>> BEGIN Records to process

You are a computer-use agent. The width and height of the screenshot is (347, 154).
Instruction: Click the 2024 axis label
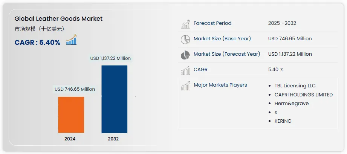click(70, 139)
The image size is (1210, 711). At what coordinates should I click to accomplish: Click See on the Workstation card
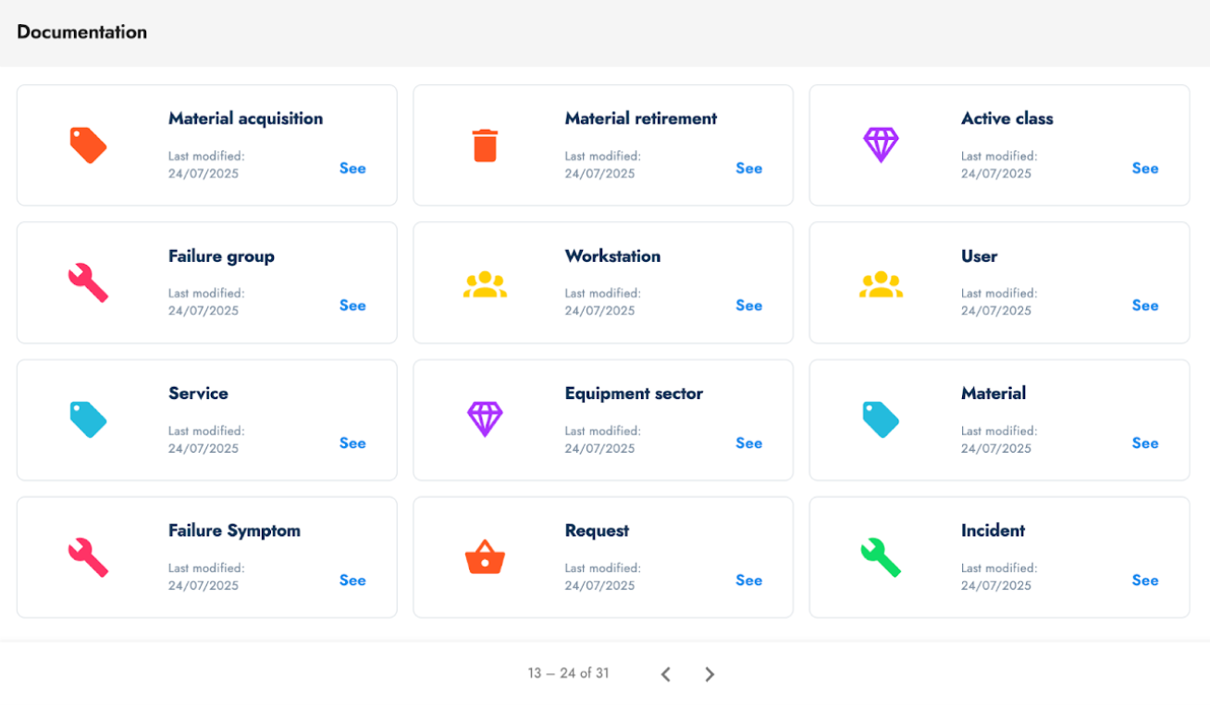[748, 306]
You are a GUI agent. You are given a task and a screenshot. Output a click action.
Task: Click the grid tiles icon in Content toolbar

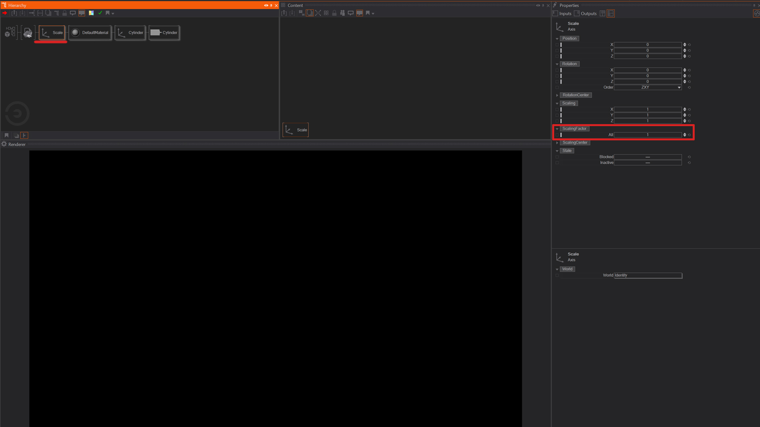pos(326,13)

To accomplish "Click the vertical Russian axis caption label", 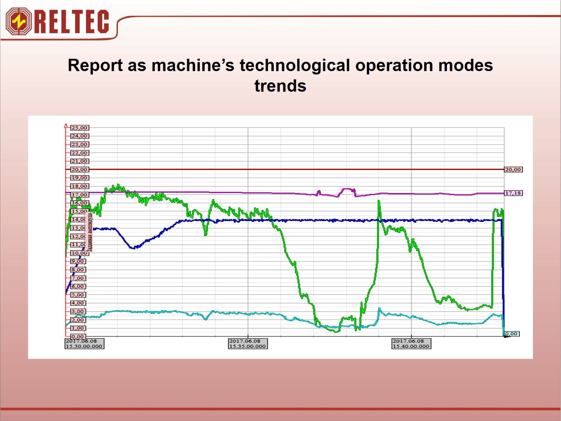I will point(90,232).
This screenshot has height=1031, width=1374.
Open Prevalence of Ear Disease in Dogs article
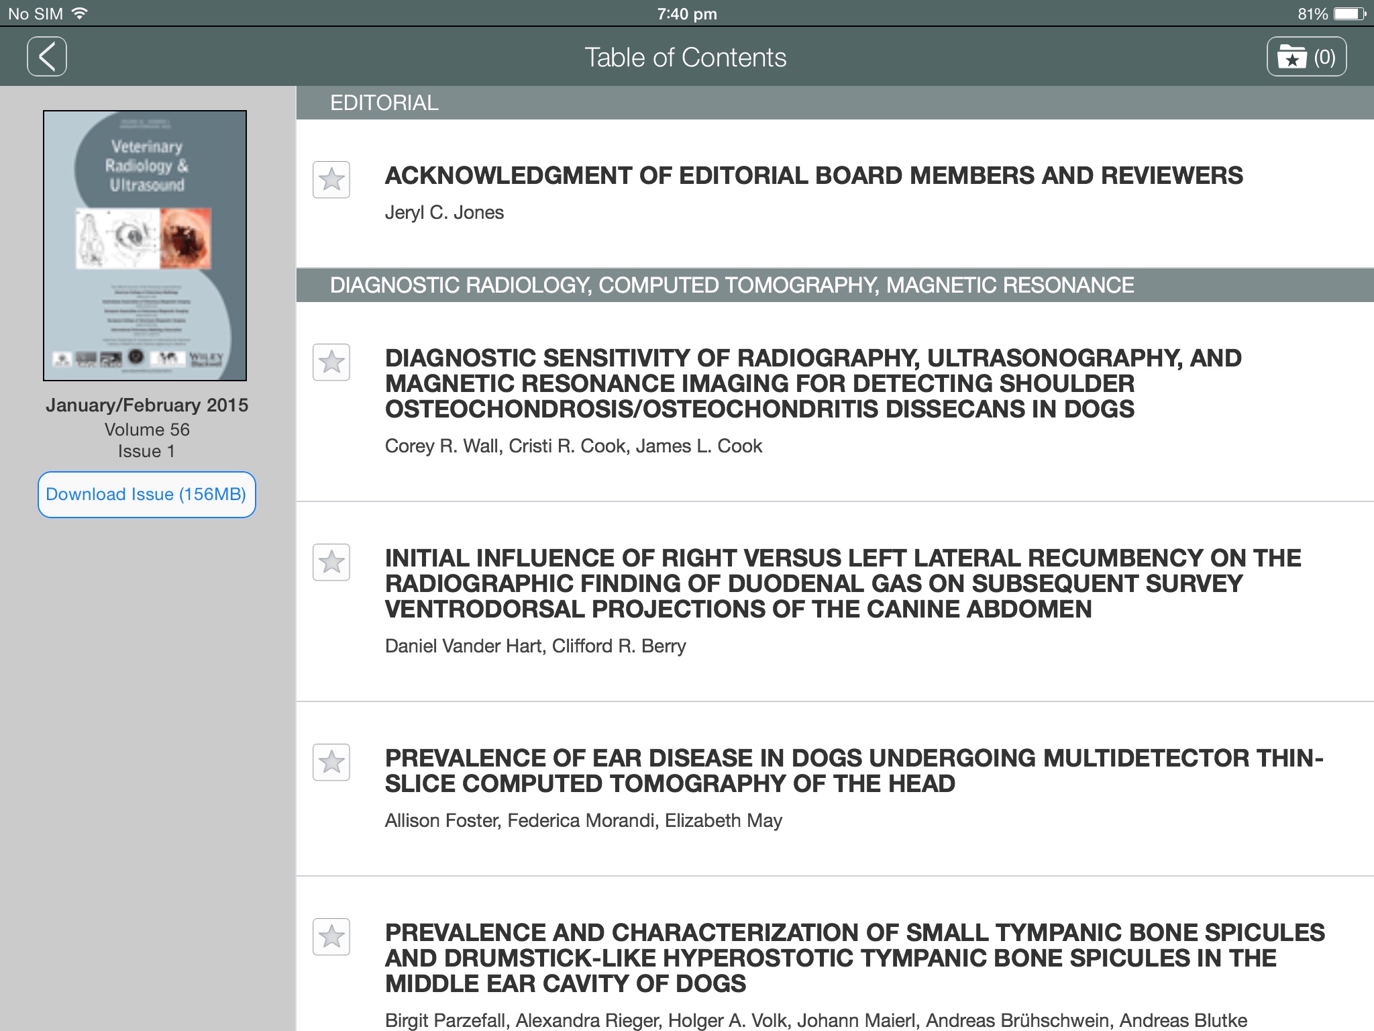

>> END Records to process

Goal of the exercise: Give the lines from the one containing "This screenshot has height=1031, width=1374." through the last line as a numbered list, leaving out the pictures.

The result:
1. This screenshot has height=1031, width=1374.
2. Open Prevalence of Ear Disease in Dogs article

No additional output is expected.